#### [EXCERPT PROVIDED]
--- START ---

Tyler Kelly

Portrait: Kelly
Current Workplace
University of Birmingham
Current Role
Reader in Geometry
My Mathematics Success Story is...

I started really enjoying mathematics at age 15 but did not understand that studying mathematics for its own sake was a viable career path. I started doing some competition mathematics but did not really invest in it because of personal issues regarding coming to terms with my sexuality. At age 16, I was put in conversion therapy after a discussion with my parents. Over the course of a few months, going to university and studying mathematics seemed to be the viable path in order to get out of the conversion therapy and into a new environment where I could be myself.

I started an undergraduate education at the University of Georgia in 2005. At the time, gay marriage had just been banned in Georgia the year before and there were no legal protections for LGBTQ+ people at the university.  Fortunately, the math department was reasonably safe due to one faculty member who was out and selflessly supporting most LGBT mathematics student along with a huge proportion of the rest of the students while serving as head of education. This was a radical act-- at the time, other faculty at the university were experiencing homophobic abuse on their teaching evaluations. I wanted to help others have a safe space for having meaningful mathematics experiences, so I kept going on my mathematics career.

I went to Penn for my PhD afterwards and fell in love with research in geometry (after telling myself at age 14 that I wanted nothing to do with geometry). I applied for a ton of positions afterwards and had to make a decision on going into a teaching-focused position and a research-focused position. I took the option that my self-confidence level advised against and went into a more research-focused role. I haven’t looked back yet, but one day I believe I will go into a job that is more balanced between teaching and research.

After getting a permanent academic position, I’ve been able mix the best of both worlds, having my own meaningful mathematics experiences in research while also providing support for junior mathematicians and LGBTQ+ students in STEM. I have recently become involved in the LGBTQ+ STEM project to make the UK STEM community more hospitable for LGBTQ+ individuals. We have a long way to go, but I think we have made some progress since 2005.

--- END ---

#### [MATERIAL PROVIDED]
--- START ---

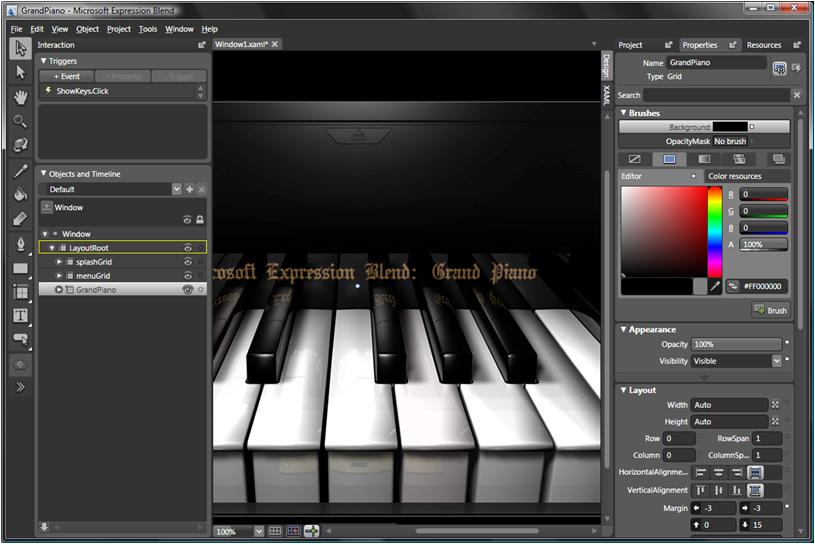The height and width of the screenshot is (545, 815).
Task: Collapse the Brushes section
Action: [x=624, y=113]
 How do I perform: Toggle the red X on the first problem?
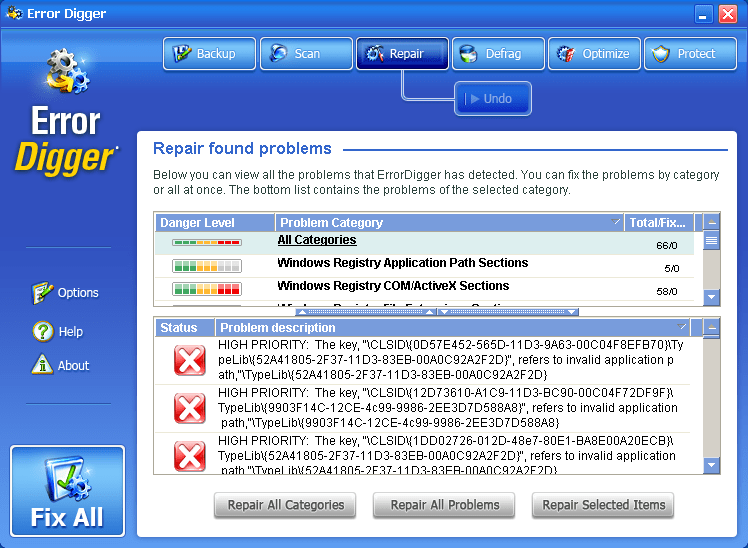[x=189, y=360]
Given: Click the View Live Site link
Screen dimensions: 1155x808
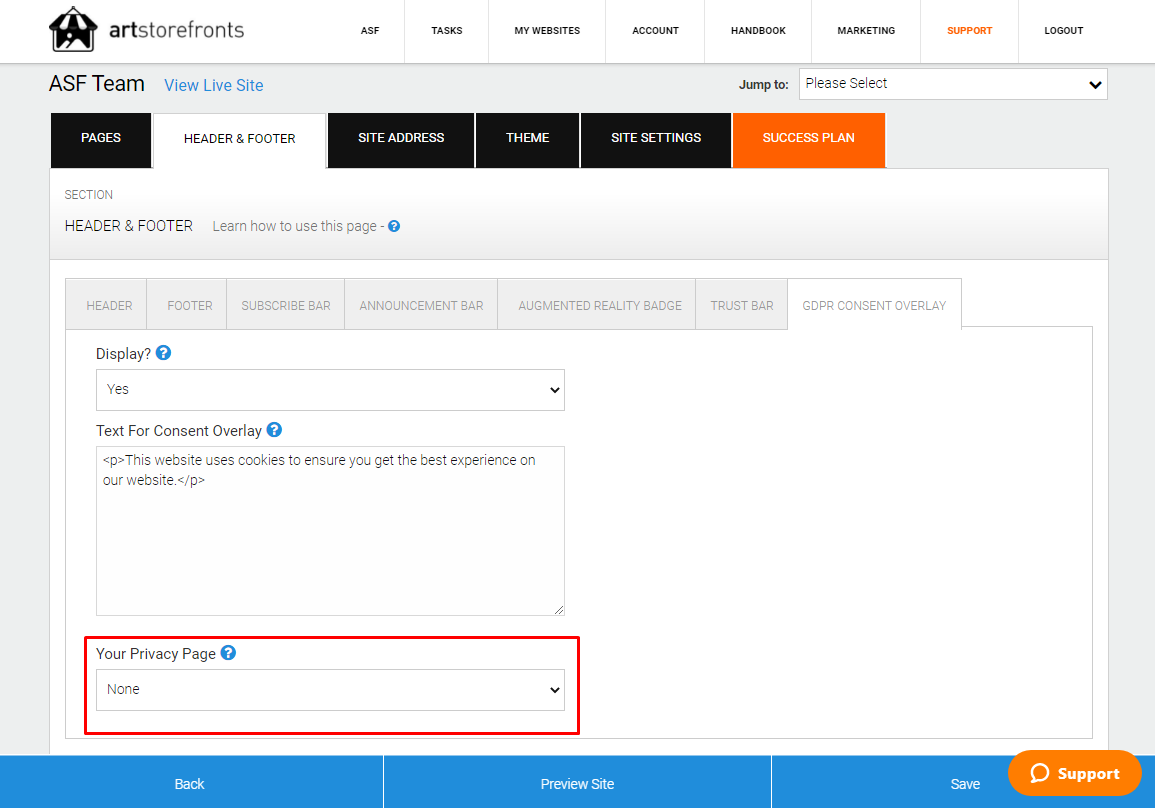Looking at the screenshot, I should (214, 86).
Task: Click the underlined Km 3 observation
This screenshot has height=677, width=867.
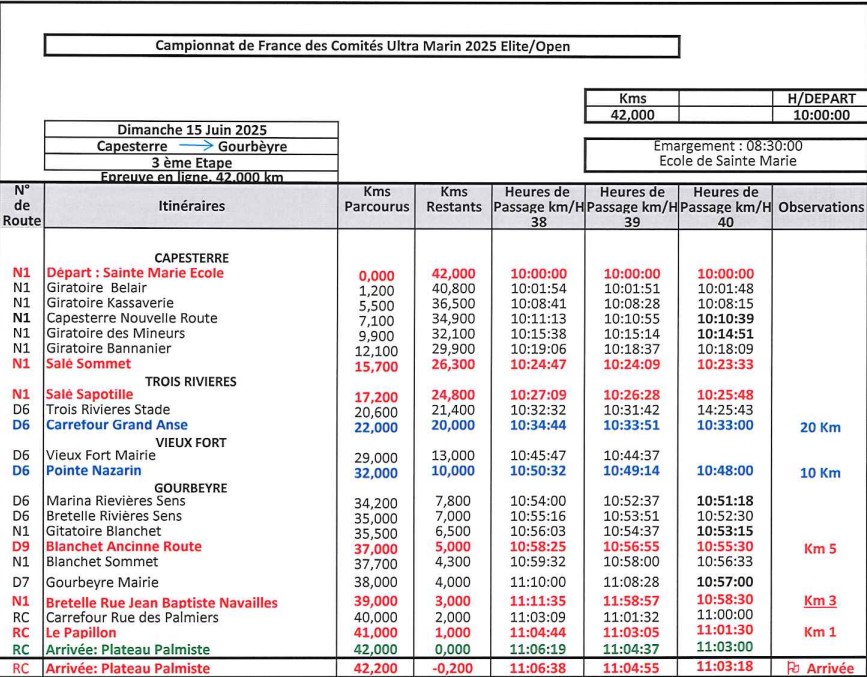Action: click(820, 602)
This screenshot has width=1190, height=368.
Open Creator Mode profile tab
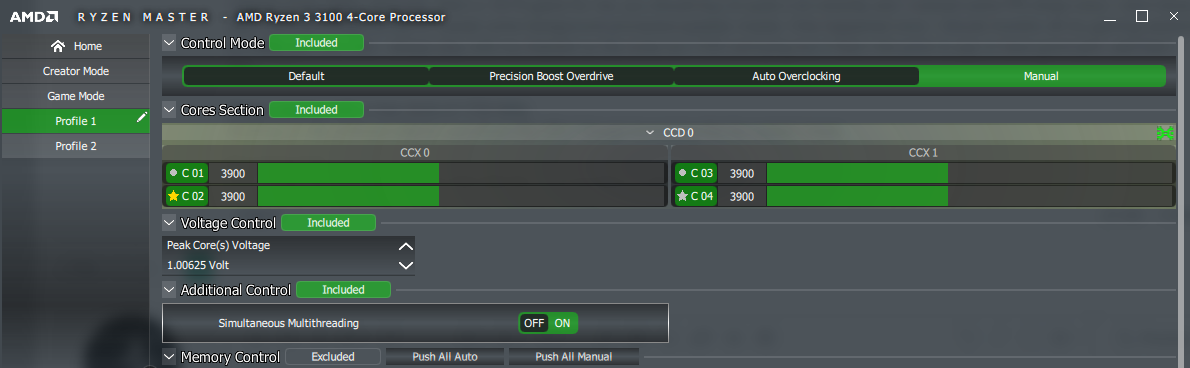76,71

--- END ---
--- START ---

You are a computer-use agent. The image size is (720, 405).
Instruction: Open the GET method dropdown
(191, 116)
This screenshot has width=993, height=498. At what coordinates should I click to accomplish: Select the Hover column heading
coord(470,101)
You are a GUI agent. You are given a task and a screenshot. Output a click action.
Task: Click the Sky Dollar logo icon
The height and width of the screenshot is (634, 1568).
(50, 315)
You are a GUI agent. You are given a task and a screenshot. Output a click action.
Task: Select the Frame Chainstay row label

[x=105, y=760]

--- END ---

#### [TASK ITEM]
Can you quote the Tyler Kelly profile from "Tyler Kelly" up to and including "could be myself."?

#### [WRITTEN RESPONSE]
Tyler Kelly

Portrait: Kelly
Current Workplace
University of Birmingham
Current Role
Reader in Geometry
My Mathematics Success Story is...

I started really enjoying mathematics at age 15 but did not understand that studying mathematics for its own sake was a viable career path. I started doing some competition mathematics but did not really invest in it because of personal issues regarding coming to terms with my sexuality. At age 16, I was put in conversion therapy after a discussion with my parents. Over the course of a few months, going to university and studying mathematics seemed to be the viable path in order to get out of the conversion therapy and into a new environment where I could be myself.